Wednesday, May 13, 2009

Trieste - Last Stop In Italy





The English travel writer Jan Morris wrote  that Trieste is the city where she learned to be "usefully indolent" as every travel writer needs to be. "...if ever you hear them saying, 'What's become of Morris?' tell them to come to Trieste and look for me loitering with my adjectives along the waterfront."  



During this, our last week in Italy, in this beautiful most un-Italian of Italian towns, I've tried to follow Morris'  advice although I've done most of my loitering in the city's historic Belle Epoque cafes or in one of the its many excellent seafood restaurants.

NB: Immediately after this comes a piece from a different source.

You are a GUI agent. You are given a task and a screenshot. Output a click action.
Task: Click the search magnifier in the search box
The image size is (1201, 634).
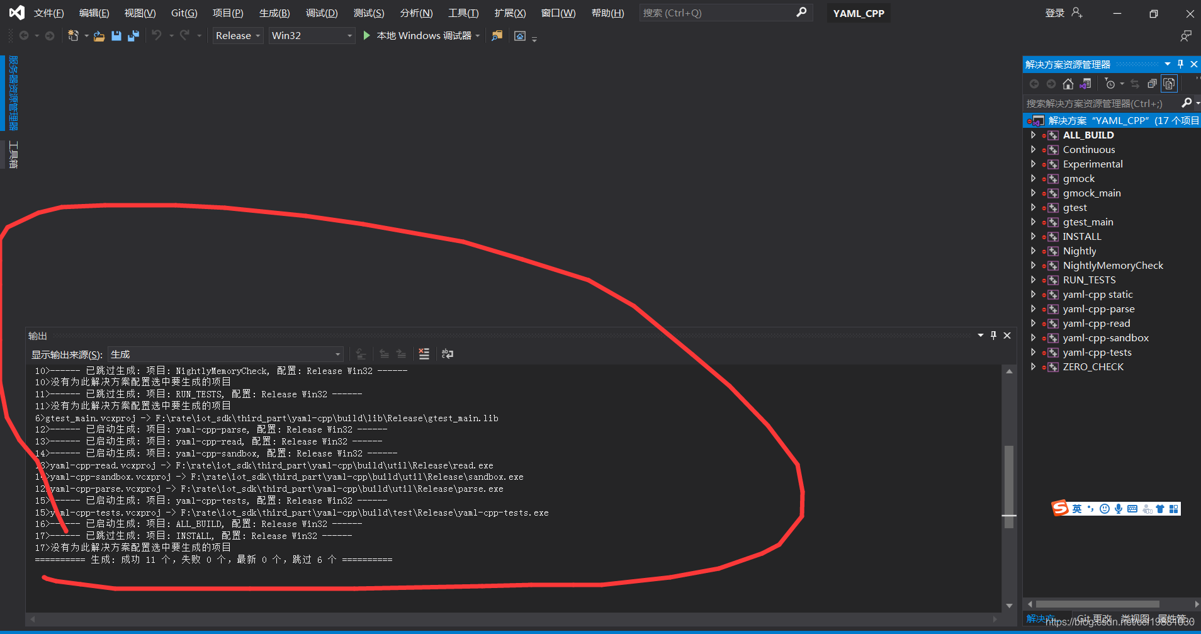(x=802, y=12)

If you don't know where Trieste is, you are not alone. (Click here for a map.) In an interview in 2004, Morris cited a 1999 poll which said that 70 percent of Italians didn't know Trieste was part of Italy.  Morris' book about Trieste, which she calls her favorite city in the world, is entitled "Trieste and the Meaning of Nowhere."

A beautiful hilly city on the shores of the Adriatic Sea, Trieste had its heyday in the 1800s when it was an important part  of Austria and the Austro-Hungarian Empire. It was the Empire's only deep-water seaport. The city's prominence began to wane at the end of the First World War when it became part of Italy, which had other important seaports. After the Second World War, the city was invaded by Yugoslavia.  It was not until 1954 that Trieste was officially returned to Italy. 

Trieste remains Italy's main coffe port, a hub for the coffee industry and home to Italy's famous Illy coffee.  Not surprisingly, the city  is brimming with cafes.  It also has a long literary tradition.  James Joyce lived in Trieste for many years and wrote  most of "Dubliners" and "A Portrait of the Artist as a Young Man," and part of "Ulysses," there. The Italian writer Italo Svevo is a native son.  

Joyce and Svevo were friends and often frequented the Antico Caffé San Marco, which supposedly is still a haunt for artists and litterati.  When I was there, the artists and litterati must have been somewhere else so the existential, intellectual conversation I hoped to have with one of them will have to wait for another time.



One has a lot of time for possible conversation in Trieste because there are no real big must-see tourist attractions. The biggest draw is Miramare, the 1856 castle built on the Adriatic by Archduke Maximilian of Habsburg.  After only a few years at Miramare,  Maximilian unwisely went off to become Emperor of Mexico.  He was executed there three years later and the castle has become a monument to his past glories.  

That could be a description of Trieste itself where the past is very much alive and where you have the impression that everyone is waiting for the return of Trieste's former glory. It's all very gracious though and it gives one the feeling that there's no need to rush about seeing this and that.  It's enough to walk along the waterfront and then to sit in one of the beautiful cafes -- reading, writing, watching and waiting, along with everyone else, for something to happen.

To see my photos of cafes and cafe clients in Trieste, click here.
For other photos of Trieste, click here.




Ciao,
Geraldine











                                                                                                                                                                             with James Joyce


1 comment:

  1. I've never been to Trieste, although I've certainly heard of it. It looks beautiful! Now that you mention it, I do remember, when reading about James Joyce, that that's where he had lived for some time. Thanks for the tour! I'd love to see it one day.